MHB / Lidl Starligue : Paris surclasse Montpellier (26-19) et revient à 4 points

Le choc tant attendu de la 16e journée entre Montpellier, leader de la Lidl Starligue, et son dauphin, Paris, a tourné court. Après 15 minutes de jeu, les coéquipiers de Nikola Karabatic ont surclassé des Montpelliérains, invaincus jusque là en championnat, désarmés offensivement. À signaler, la surprise réservée par Patrice Canayer avec le retour sur les parquets de Ludovic Fabregas, 4 mois après avoir écarté des terrains à cause d’une thrombose au bras droit.
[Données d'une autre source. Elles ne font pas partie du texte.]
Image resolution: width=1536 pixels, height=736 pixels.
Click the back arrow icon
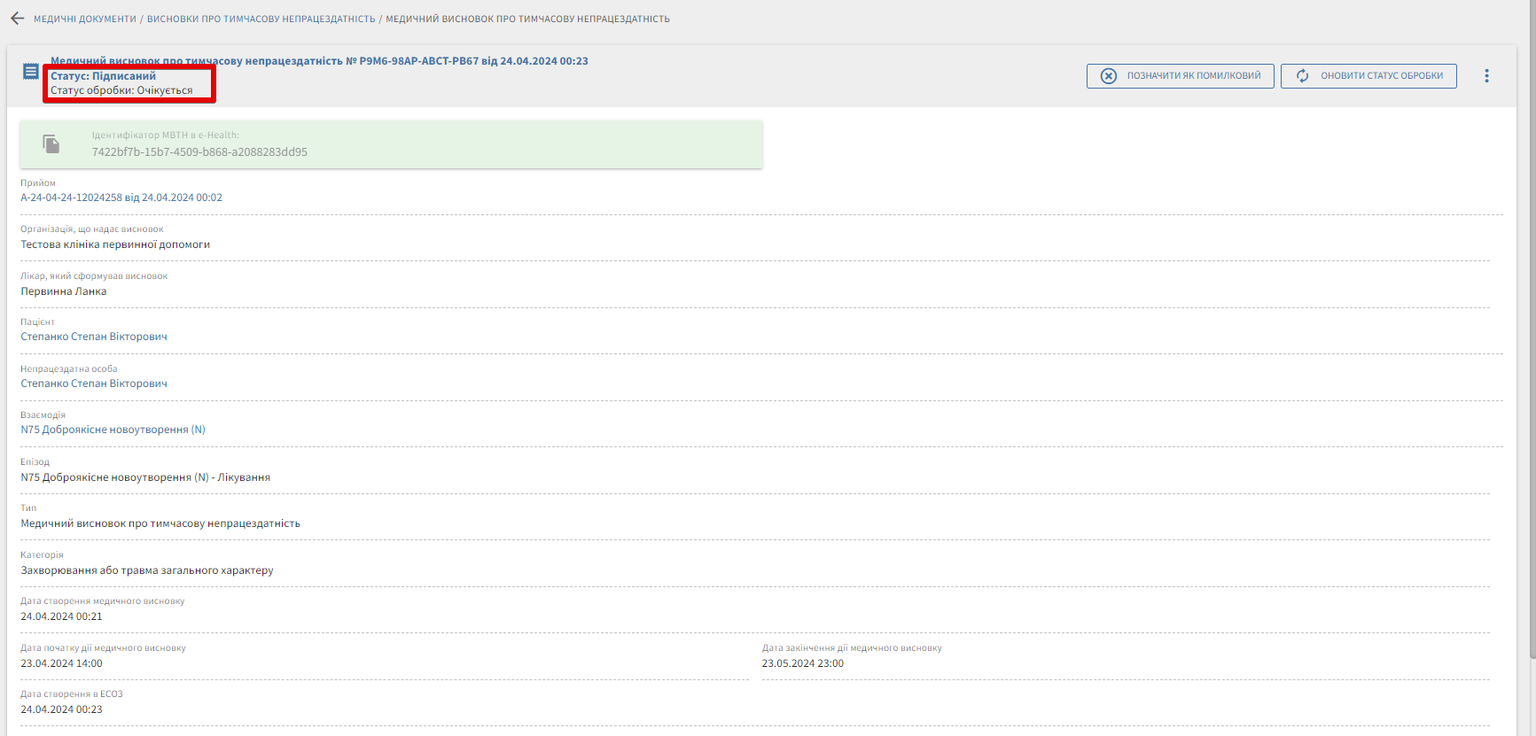click(17, 19)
Le MHB bénéficie désormais de 4 points d’avance sur Paris, qui relance quelque peu le suspens, et concède également la différence de but particulière. Les coéquipiers de Michaël Guigou ont quelques jours pour préparer la réception de Leon et valider la qualification en 16e de finale de la Ligue des Champions.

15 minutes à la lutte

Signe des premiers instants accrochés entre les deux équipes, Abalo inscrivait tardivement le premier but de la rencontre (1-0, 3’30). Montpellier livrait un gros combat physique en défense pour contenir les attaques adverses (2-3, 10′). Sur une infériorité numérique après une exclusion de Bonnefond, Gérard réalisait un arrêt après quoi Guigou donnait pour la première fois deux buts d’avance au MHB (3-5, 15′). Paradoxalement, c’est à ce moment que Montpellier commençait à plonger. Mamdouh manquait l’occasion de passer à 3-6 et derrière Nikola Karabatic par deux fois permettait à Paris de revenir au score (5-5, 18′).

Paris accélère

En infériorité numérique, Abalo donnait l’avantage aux siens (7-6, 22′). Gérard maintenait l’équipe à flot en réalisant notamment deux arrêts sur des penalties de Hansen. Dans les cages adverse, Corrales montait en puissance et mettait en échec l’attaque montpelliéraine qui n’inscrivait que deux buts dans les 15 dernières minutes. Paris en profitait pour dérouler. Narcisse et le jeune Keita donnaient trois buts d’avance (9-6, 26′). Même Guigou envoyait un penalty sur le poteau (27′). Remili parvenait enfin à tromper Gérard, jusqu’alors mis en échec à chaque tentative (10-6, 27′). Montpellier était débordait par les vagues parisiennes et encaissé un 5-0 en 10 minutes. Paris rentrait à la pause en menant 11 à 7 en ayant donné une impression de domination incontestable.

En rouleau compresseur

Paris reprenait la partie comme il l’avait quitté. Seul Richardson, meilleur marqueur de la rencontre (7 buts pour 13 tirs), parvenait à trouver des solutions. À l’image de son match samedi à Leon, l’arrière apportait percussion et vitesse. Ses quatre buts consécutifs pour Montpellier (17-11, 37′) ne pesait malheureusement pas lourd face à la force de frappe parisienne emmenée par Sagosen (6 buts pour 7 tirs). À la peine en première période, Remili s’était mis au diapason de son équipe et participer à creuser l’écart (20-12, 41′). D’autant que Gérard n’était plus aussi décisif avec seulement 10 arrêts dans le match (sur 30 tirs).

Fin de match anecdotique

En roue libre et portait par un formidable Corrales faisait des merveilles avec 18 arrêts (sur 31 tirs) dans la partie, Paris déroulait tranquillement. Dans ce contexte, les buts de Fabregas depuis 4 mois étaient anecdotiques mais faisaient plaisir tout comme ses interventions en défense. Parfois pris de vitesse mais volontaire, le retour du pivot montpelliérain reste la meilleure nouvelle du match. S’il n’y avait pas de doute sur l’issue de la rencontre, Montpellier, portait par son banc, relever quelque peu la tête. Paris s’impose, sans contestation possible, 26 à 19 et revient à 4 points du MHB. Avec cet écart de 7 buts, les Parisiens, défaits 33 à 30 en décembre à Montpellier, bénéficie d’une meilleurs différence de but particulière. Un élément déterminant si les deux équipes se retrouvaient à égalité au terme de la 26e journée.